**SET TASK**
Give the lines of the listing below as a JSON list of strings, one string per line and blank lines omitted, from the line containing "Expand the month dropdown" up to and including the line containing "Click the orange". Leave the pictures out.

**PROVIDED RECORDS**
[Start]

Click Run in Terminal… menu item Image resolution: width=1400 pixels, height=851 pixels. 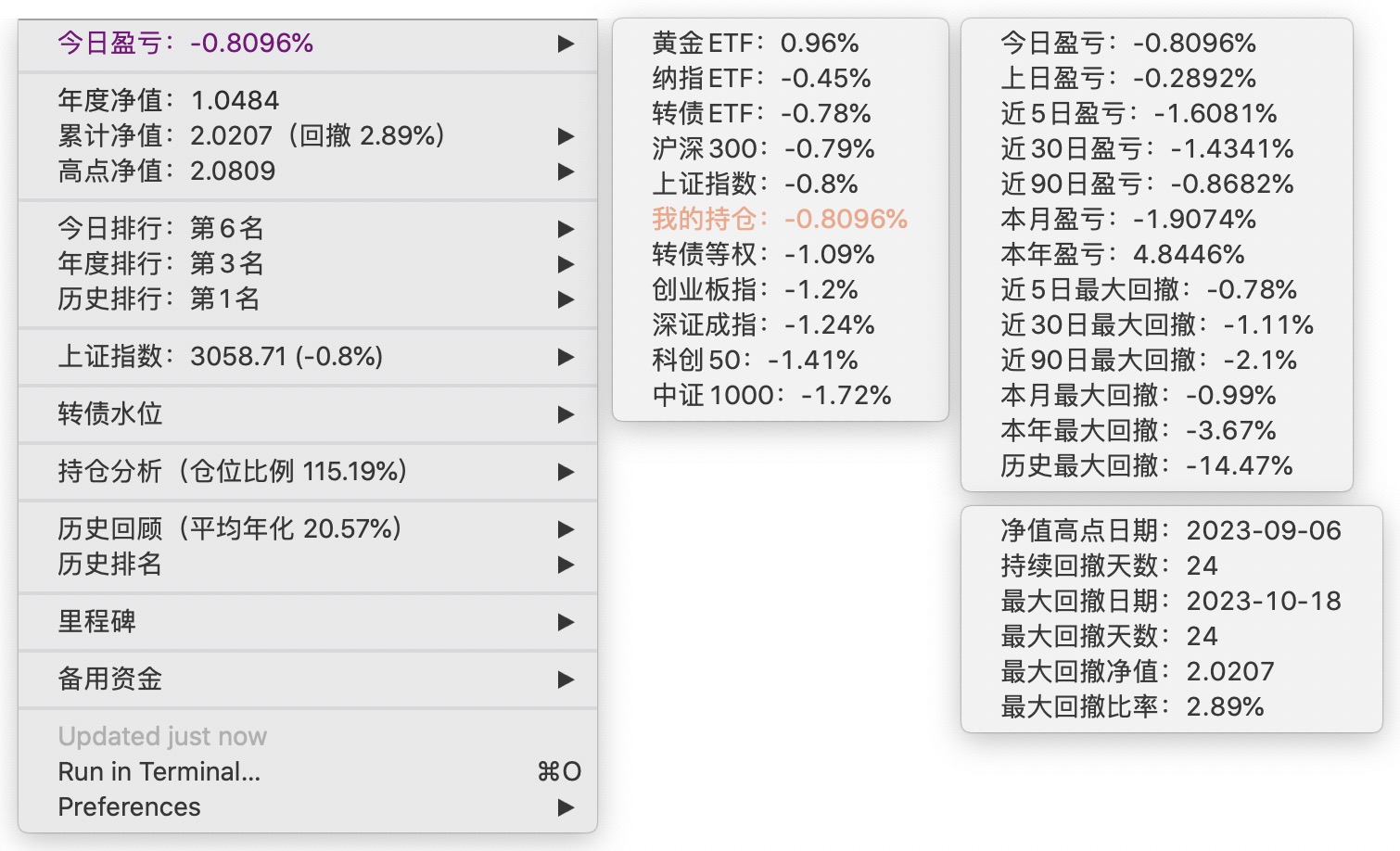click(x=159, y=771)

[End]
[Start]

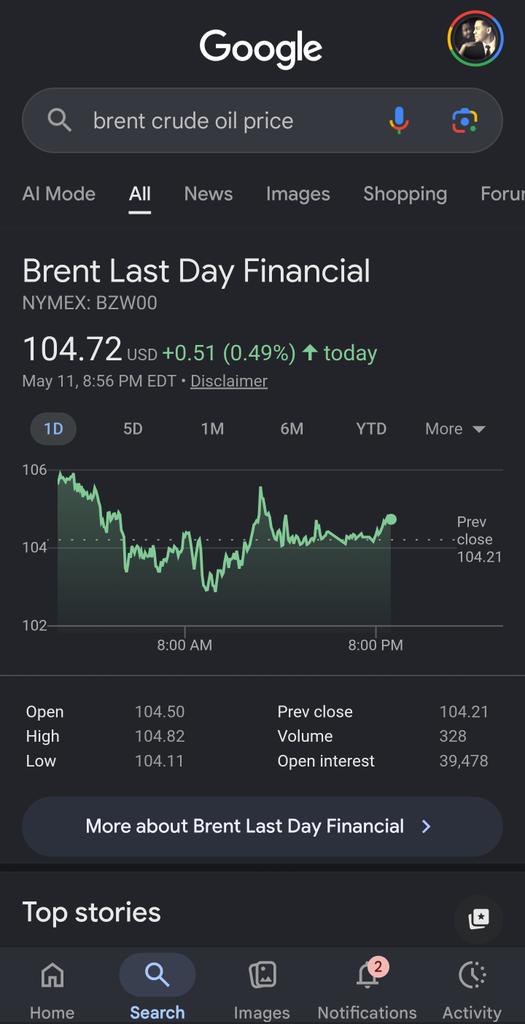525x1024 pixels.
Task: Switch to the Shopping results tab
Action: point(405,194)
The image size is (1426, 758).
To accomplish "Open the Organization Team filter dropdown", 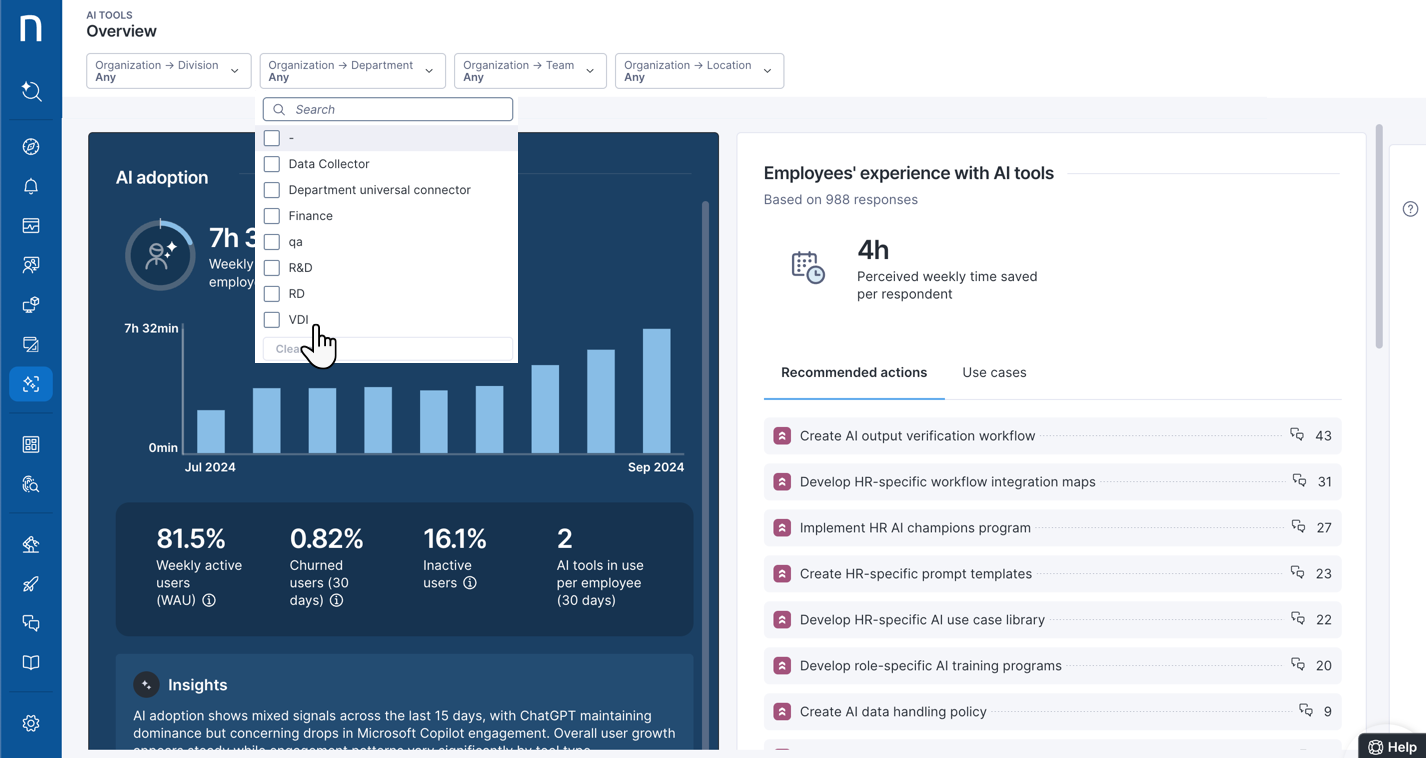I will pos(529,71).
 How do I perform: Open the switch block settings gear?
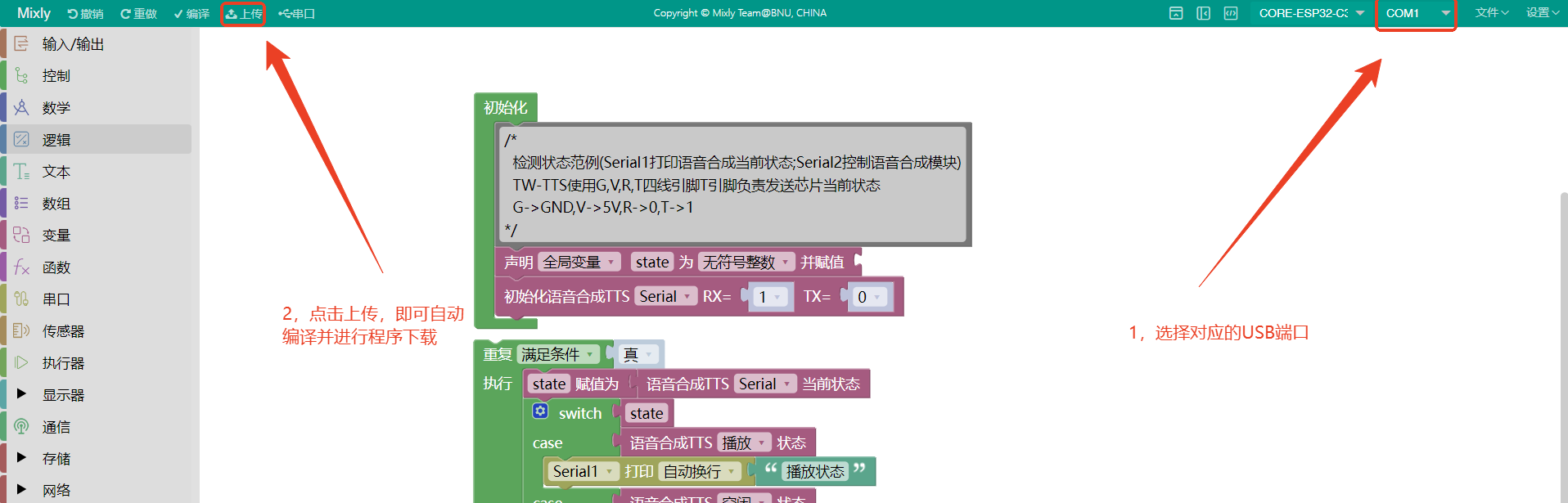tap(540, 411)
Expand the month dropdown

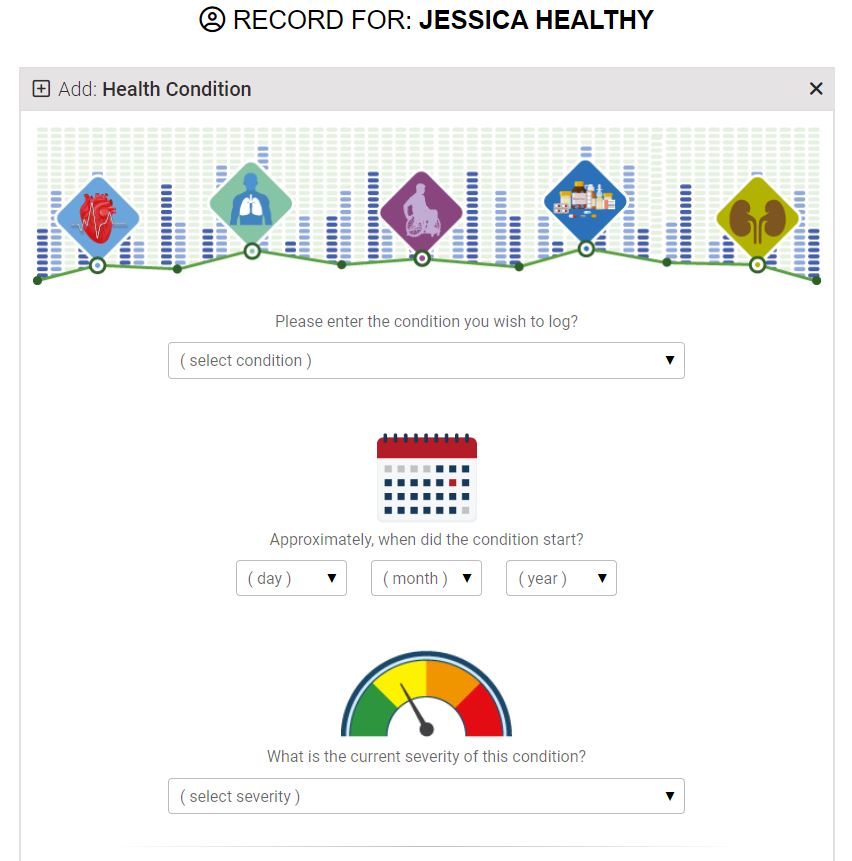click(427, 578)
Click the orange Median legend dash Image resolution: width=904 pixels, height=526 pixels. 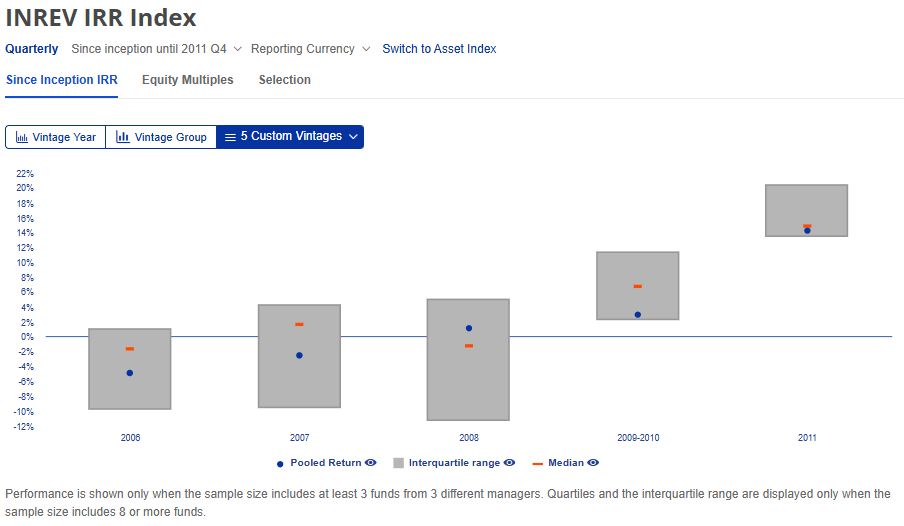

[End]

**RESPONSE**
[
  "Expand the month dropdown",
  "click(427, 578)",
  "Click the orange Median legend dash Image resolution: width=904 pixels, height=526 pixels. "
]